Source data
········

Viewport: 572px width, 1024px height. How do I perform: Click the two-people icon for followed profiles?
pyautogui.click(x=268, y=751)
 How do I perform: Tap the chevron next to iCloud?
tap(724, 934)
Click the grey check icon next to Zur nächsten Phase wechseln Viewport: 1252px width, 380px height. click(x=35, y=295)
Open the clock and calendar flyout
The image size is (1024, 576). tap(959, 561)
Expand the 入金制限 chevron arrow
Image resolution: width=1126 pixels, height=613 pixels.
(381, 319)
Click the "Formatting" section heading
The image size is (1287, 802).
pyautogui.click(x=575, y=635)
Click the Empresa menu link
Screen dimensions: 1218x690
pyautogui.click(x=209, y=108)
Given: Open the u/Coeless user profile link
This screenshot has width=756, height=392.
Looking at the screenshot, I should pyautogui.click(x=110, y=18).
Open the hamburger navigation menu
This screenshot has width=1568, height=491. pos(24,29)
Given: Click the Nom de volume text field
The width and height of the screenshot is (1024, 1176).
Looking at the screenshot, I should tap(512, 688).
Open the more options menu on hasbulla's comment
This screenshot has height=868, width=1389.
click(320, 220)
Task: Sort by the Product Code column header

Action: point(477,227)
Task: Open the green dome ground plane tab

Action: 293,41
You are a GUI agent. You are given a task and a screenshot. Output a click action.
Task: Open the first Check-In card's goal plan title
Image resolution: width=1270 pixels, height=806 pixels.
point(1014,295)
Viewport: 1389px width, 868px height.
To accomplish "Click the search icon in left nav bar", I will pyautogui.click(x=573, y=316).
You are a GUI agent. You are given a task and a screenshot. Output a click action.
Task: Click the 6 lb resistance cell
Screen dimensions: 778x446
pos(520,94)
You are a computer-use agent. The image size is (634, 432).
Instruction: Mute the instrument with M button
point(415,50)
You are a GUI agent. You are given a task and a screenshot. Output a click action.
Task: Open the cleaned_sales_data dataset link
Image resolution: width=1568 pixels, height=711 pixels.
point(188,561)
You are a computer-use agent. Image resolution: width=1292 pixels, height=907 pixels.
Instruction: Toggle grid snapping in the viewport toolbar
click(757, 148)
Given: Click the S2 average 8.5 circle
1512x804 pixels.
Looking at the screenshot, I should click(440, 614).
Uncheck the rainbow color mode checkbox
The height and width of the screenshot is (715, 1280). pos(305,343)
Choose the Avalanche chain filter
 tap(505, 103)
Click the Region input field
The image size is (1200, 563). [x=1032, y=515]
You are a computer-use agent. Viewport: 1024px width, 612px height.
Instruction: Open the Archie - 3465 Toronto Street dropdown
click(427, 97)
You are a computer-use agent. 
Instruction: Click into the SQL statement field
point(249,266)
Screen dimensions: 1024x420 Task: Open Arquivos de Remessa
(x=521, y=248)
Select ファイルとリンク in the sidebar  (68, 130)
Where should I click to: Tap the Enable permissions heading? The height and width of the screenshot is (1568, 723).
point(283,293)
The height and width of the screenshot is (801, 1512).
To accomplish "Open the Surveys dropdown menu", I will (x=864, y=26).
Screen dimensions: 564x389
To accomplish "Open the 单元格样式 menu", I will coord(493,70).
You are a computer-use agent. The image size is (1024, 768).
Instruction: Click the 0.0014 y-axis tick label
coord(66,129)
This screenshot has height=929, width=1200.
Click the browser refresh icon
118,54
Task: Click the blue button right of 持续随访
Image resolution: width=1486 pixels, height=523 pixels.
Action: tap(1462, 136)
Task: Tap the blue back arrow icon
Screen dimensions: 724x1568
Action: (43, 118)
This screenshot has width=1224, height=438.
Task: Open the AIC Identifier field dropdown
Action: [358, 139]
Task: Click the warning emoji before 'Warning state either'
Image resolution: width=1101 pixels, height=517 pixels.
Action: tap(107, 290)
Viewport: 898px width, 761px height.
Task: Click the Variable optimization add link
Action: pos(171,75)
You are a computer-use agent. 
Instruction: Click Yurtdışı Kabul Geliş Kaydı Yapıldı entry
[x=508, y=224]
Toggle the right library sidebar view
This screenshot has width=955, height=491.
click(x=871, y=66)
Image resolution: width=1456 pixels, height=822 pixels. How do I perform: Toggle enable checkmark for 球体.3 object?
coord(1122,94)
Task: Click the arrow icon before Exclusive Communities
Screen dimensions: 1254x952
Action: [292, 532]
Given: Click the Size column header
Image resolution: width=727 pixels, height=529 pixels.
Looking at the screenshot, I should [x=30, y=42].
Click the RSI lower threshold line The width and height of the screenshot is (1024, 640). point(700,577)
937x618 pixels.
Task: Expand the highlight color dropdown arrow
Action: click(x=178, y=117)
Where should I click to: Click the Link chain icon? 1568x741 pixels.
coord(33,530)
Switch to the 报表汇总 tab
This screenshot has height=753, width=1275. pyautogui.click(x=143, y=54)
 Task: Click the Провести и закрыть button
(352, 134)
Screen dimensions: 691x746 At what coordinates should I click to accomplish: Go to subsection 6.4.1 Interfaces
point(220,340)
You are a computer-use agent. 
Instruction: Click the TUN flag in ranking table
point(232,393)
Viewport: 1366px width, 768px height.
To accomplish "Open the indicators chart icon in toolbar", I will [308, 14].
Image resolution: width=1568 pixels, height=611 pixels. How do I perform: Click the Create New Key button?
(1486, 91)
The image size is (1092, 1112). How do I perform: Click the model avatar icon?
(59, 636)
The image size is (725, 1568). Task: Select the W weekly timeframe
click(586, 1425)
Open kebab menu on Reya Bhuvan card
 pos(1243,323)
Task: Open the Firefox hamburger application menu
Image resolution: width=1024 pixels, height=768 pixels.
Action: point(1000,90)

········

Exercise description:
Among the lines above, which hold the word "will"? Report each one.

Solution to this task:
To accomplish "Click the search icon in left nav bar", I will pyautogui.click(x=573, y=316).
To accomplish "Open the Surveys dropdown menu", I will (x=864, y=26).
To accomplish "Open the 单元格样式 menu", I will coord(493,70).
To accomplish "Open the indicators chart icon in toolbar", I will [308, 14].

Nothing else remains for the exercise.